This is the fifth in a series of guest essays by Masonic bloggers. This one is from Bro. John Ratcliff, publisher of the self-titled John Ratcliff's Blog.

My thanks go out to Bro. John and to all who are participating in this project.

— W.S.

What's this $#!+ about Masonic Harmony?
by Bro. John Ratcliff

I was asked by "The Widow's Son" to write a guest editorial on the topic of, so called, "Masonic harmony." I don't really mean to go off on a rant, but I have to be frank when I say that this seriously pisses me off!! I mean, the absolute nerve of this guy! It just blows me away! He doesn't even use his real name! "The Widow's Son" might as well call himself "The Masonic Shit Disturber" if you ask me. And, what kind of "Brother" is this guy anyway? Brother, my ass. I have never seen him in any lodge I've ever been in. He lives in one of those jurisdictions that conducts bizarre rituals and would hardly be considered "regular" by anyone I have ever associated with.

What really gets my goat about this "request" (and it really came more in the form of a demand) is that I haven't had time to write a blog post on my own website in ages but this joker thinks I have nothing better to do then compose prose for his backwater blog. It just steams me to have to deal with this outrageous individual. He is demanding, self centered, and absolutely nothing but trouble.

Nevertheless, this evening, it just so happens that I have a little bit of free time on my fingers so I've decided to go ahead and respond. I suppose it doesn't ultimately matter which soapbox I stand on to voice my opinion on this topic, so I will shout from the high hills and low vales of The Burning Taper in a pathetic attempt to reveal the real truth about Masonic harmony.

And what is the truth about Masonic harmony? The truth is that every Freemason I know, every Freemason I have ever met, and every Freemason I have interacted with has been so harmonious that being in their presence has been like a soothing balm on a troubled soul.

In point of fact, when in the presence of the author of The Burning Taper I felt a bond of harmony which quickly seemed like it would become a true and abiding friendship. Now how did the bastard accomplish this feat? It must have been some sort of trick.

Well, it turns out that it was a trick. The trick was that we actually met and spoke upon the level. The trick is, in fact the trick which has been foisted upon all of us, is the complete artificiality of Internet communication.

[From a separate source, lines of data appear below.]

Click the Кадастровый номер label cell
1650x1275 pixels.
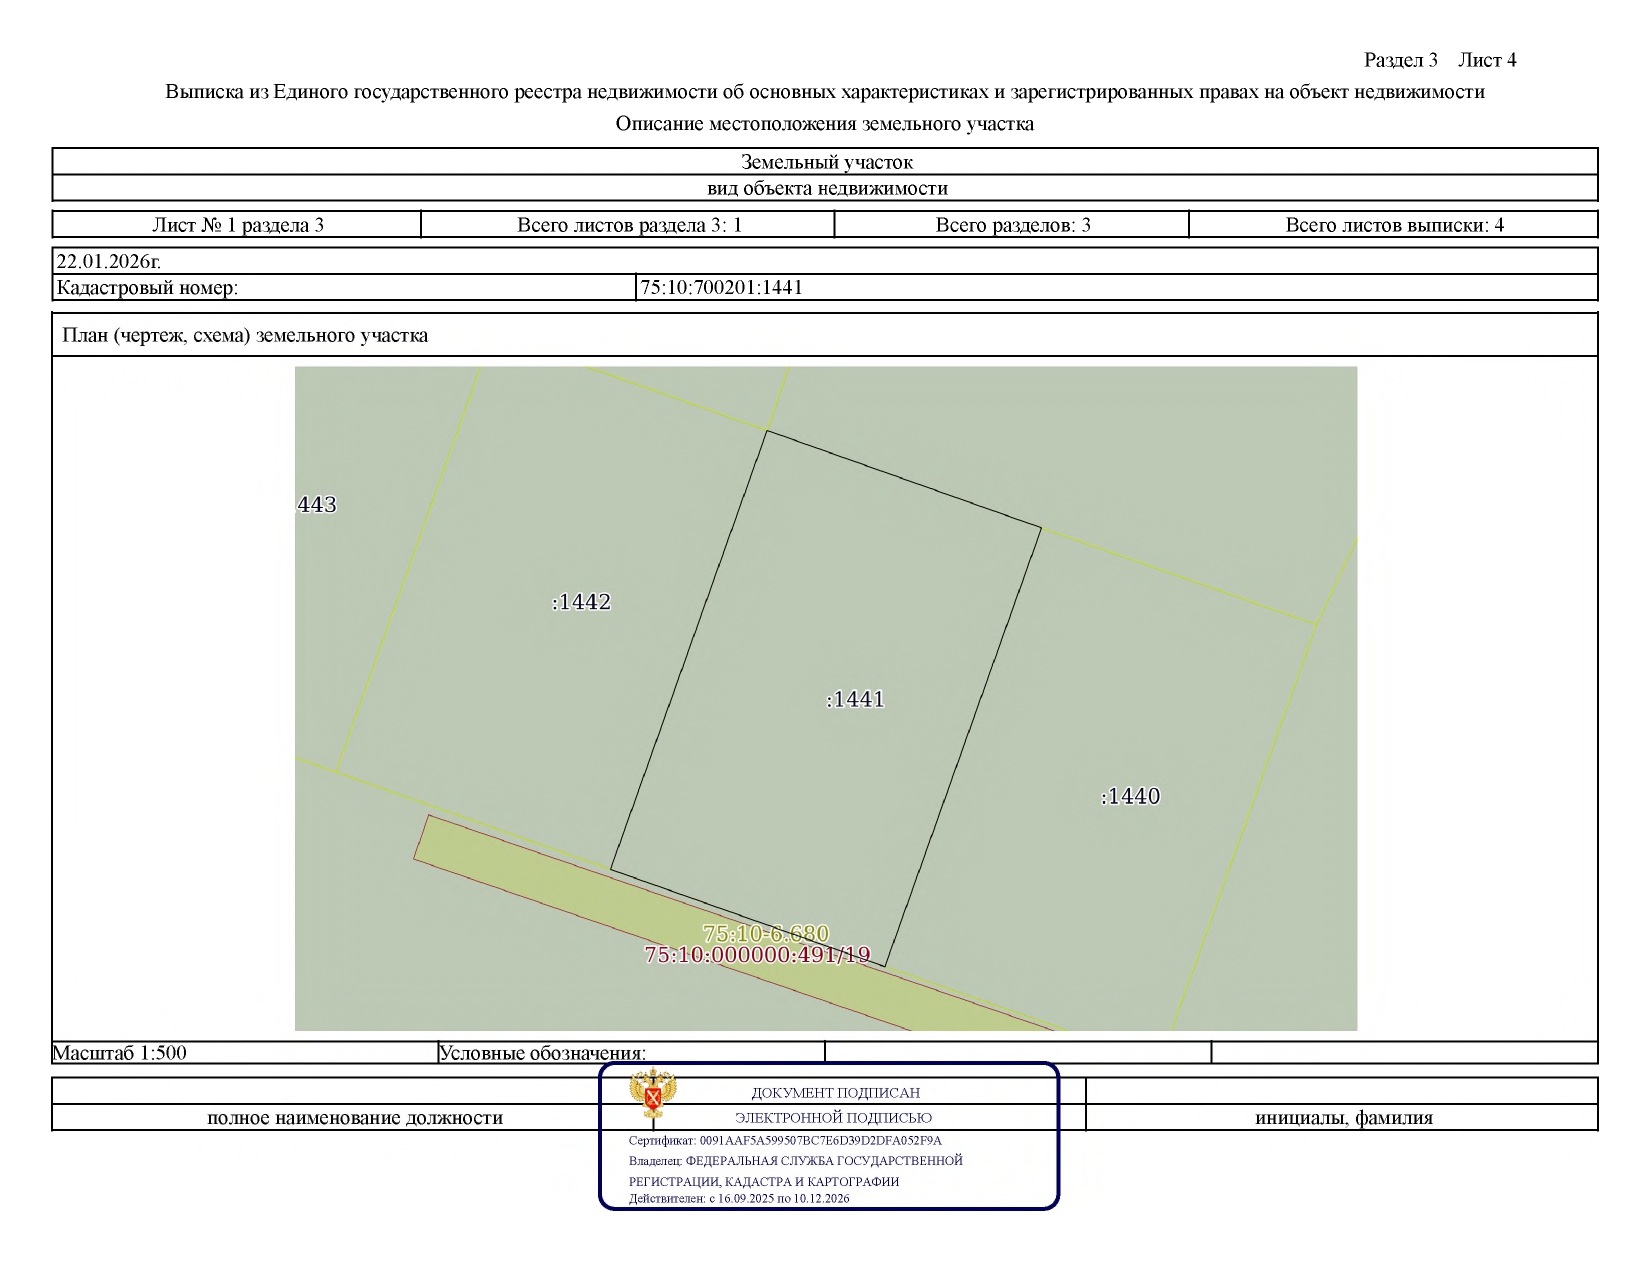[x=345, y=288]
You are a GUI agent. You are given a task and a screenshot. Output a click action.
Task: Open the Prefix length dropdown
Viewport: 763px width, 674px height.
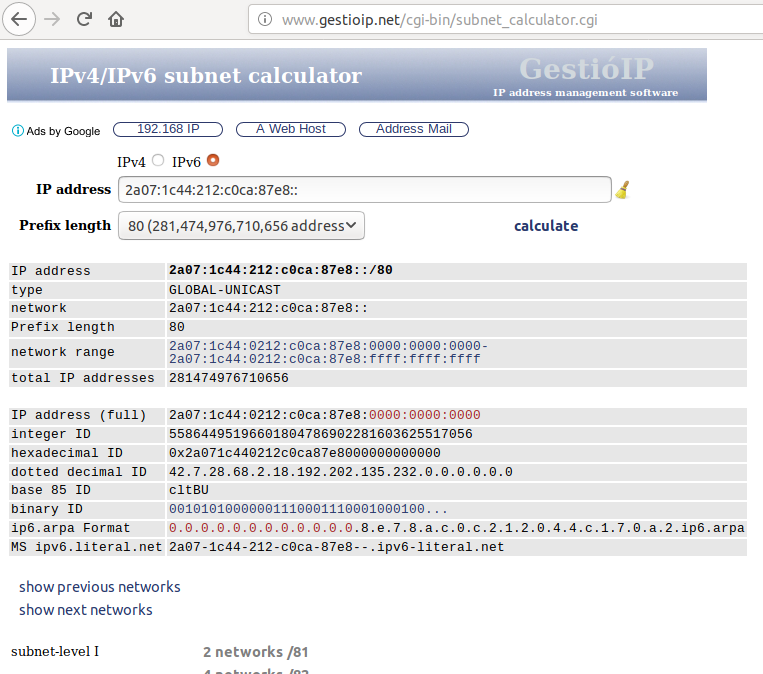point(241,226)
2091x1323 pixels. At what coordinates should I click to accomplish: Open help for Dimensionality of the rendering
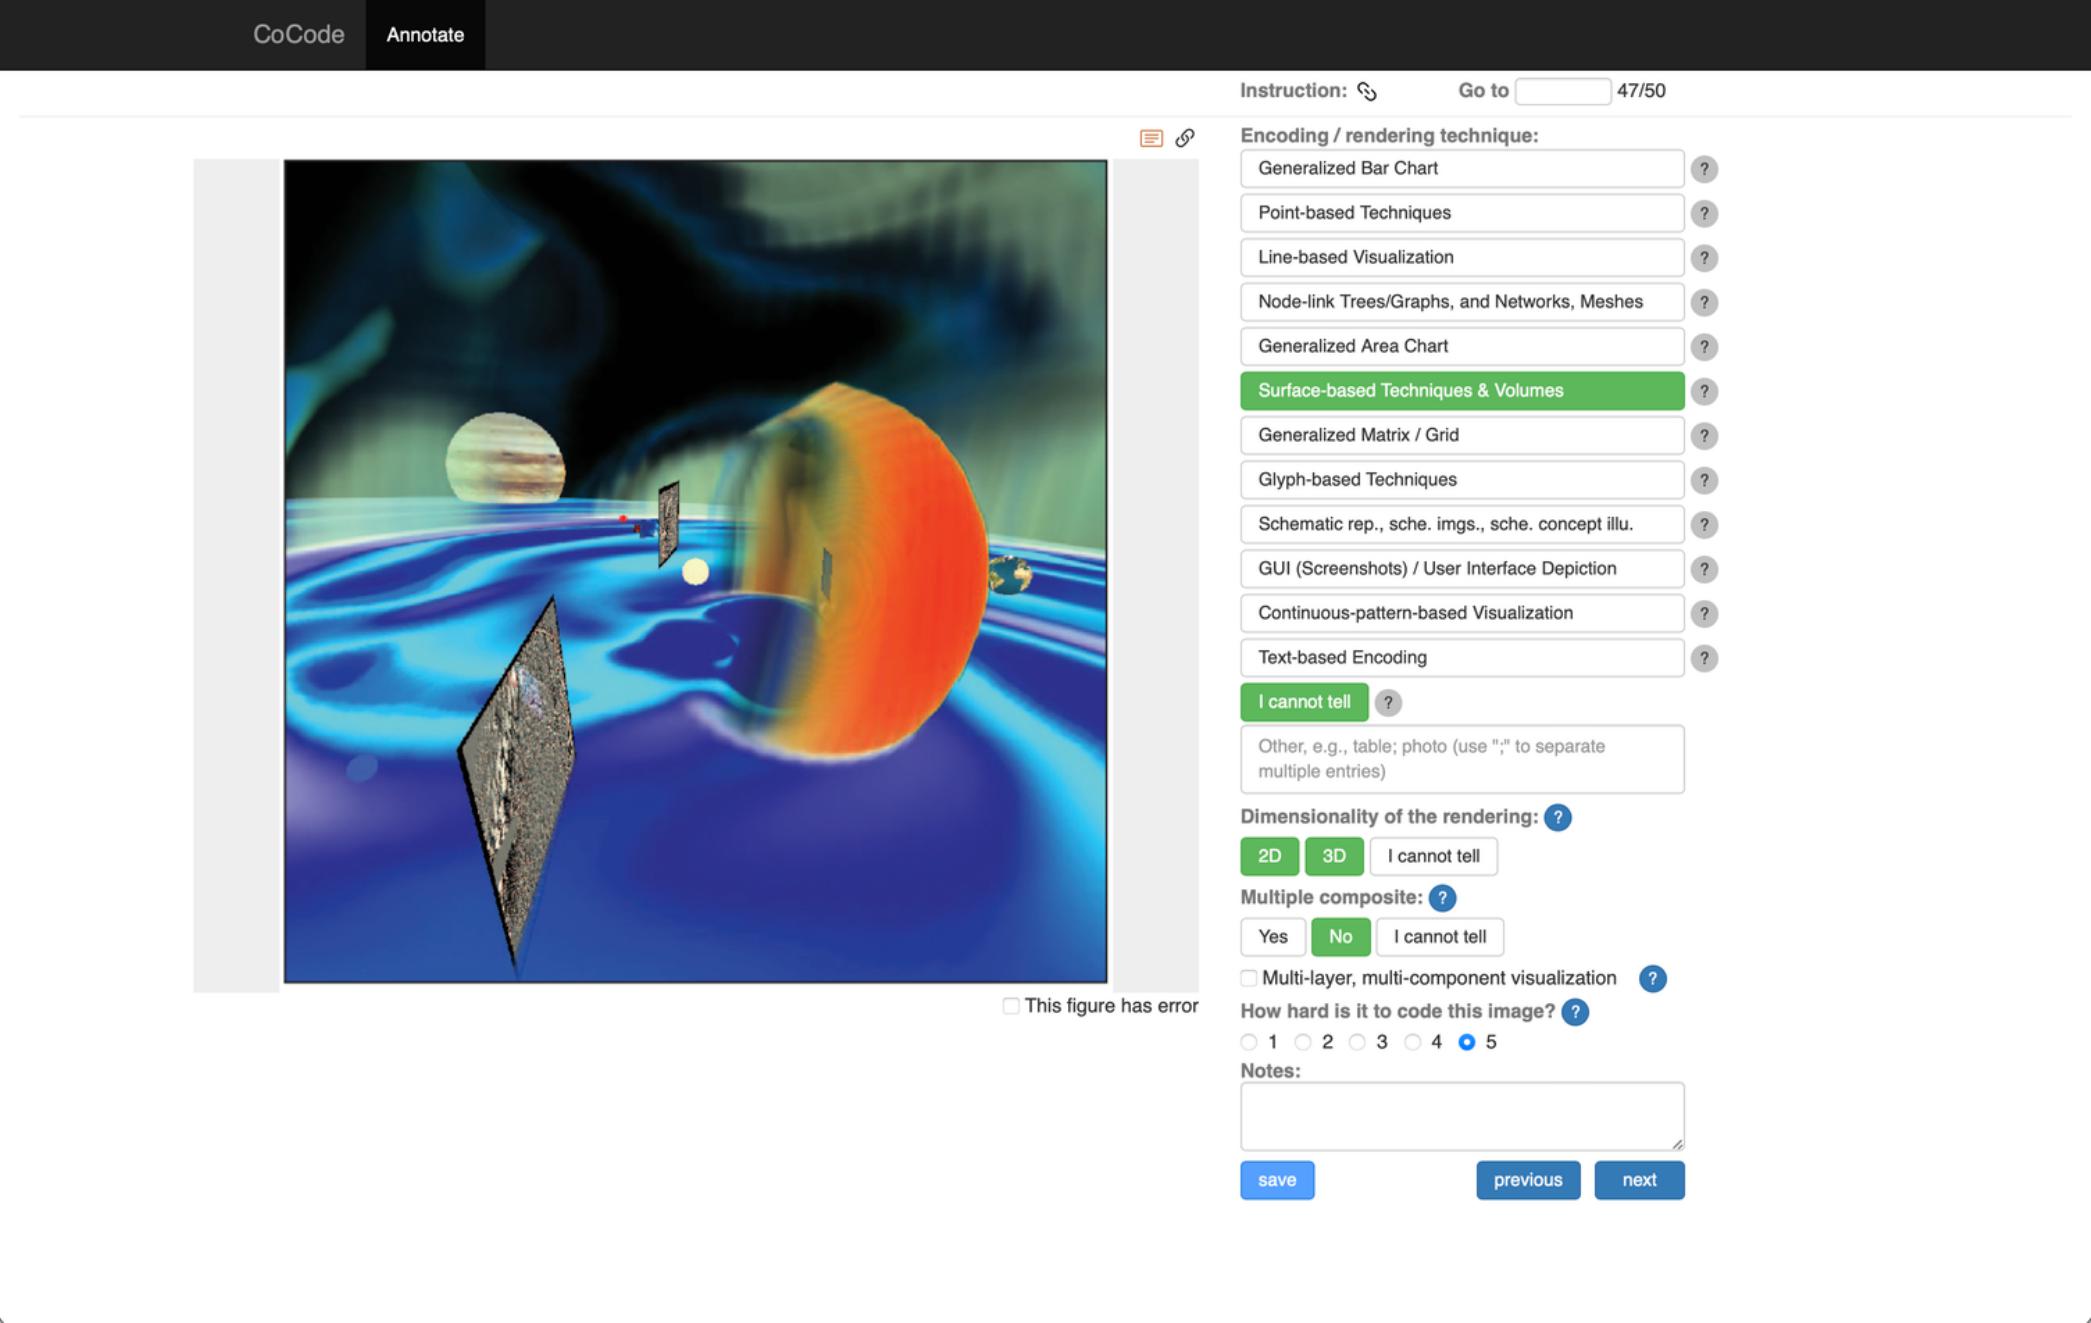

I don't know what it is about our psychology that makes us behave like teenage chimpanzees tossing shit at each other when we "converse" online but, the fact of the matter is that this is exactly what we do. The "art of writing" has devolved into the "art of ranting" and the "art of personal attack" when transformed from pen and ink to instant electronic communication.

Sure, there is a problem of Masonic harmony, but I believe that problem is restricted, and shaped, primarily by the medium of online communication. Is there really such major discord in your local lodge? I doubt that very seriously or you wouldn't bother to show up. I attend a ridiculous number of lodge meetings every year, and when you add in Installations, Rainbow Girl meetings, DeMolay meetings, and special events, I probably average more than a couple of meetings each week the entire year round.

Would I be so involved and engaged if the experience was full of discord? Of course not, who would? The primary reason I attend meetings which, to be frank, might best be described as boring and repetitive, is due to the fact that participating in a shared ritual is highly harmonious and ridiculously relaxing. I have experienced no arguments, or raised voices, nor political or religious debate, in all of the years I have attended a vast number of Masonic events.

I strongly suspect the same is true for the vast majority of the members of the Masonic fraternity across all jurisdictions, as I simply cannot imagine why anyone would attend a meeting if it were otherwise.

In my opinion there is no real problem of Masonic harmony within the lodge itself. And, while I am sure there are specific lodges which do suffer from discord (I have heard stories) I am also sure that those lodges cease to exist fairly quickly (the conclusion of most of those stories I have heard).

A functioning lodge is almost by definition a harmonious one. Unfortunately, the collection of Internet gathering places for Freemasons from jurisdictions far and wide most certainly does not function as any sort of "lodge." They instead operate as dysfunctional vehicles for destructive dialectic; subject to the common scourge of flames, trolls, and virulent exchanges which seemingly infect all Internet discourse.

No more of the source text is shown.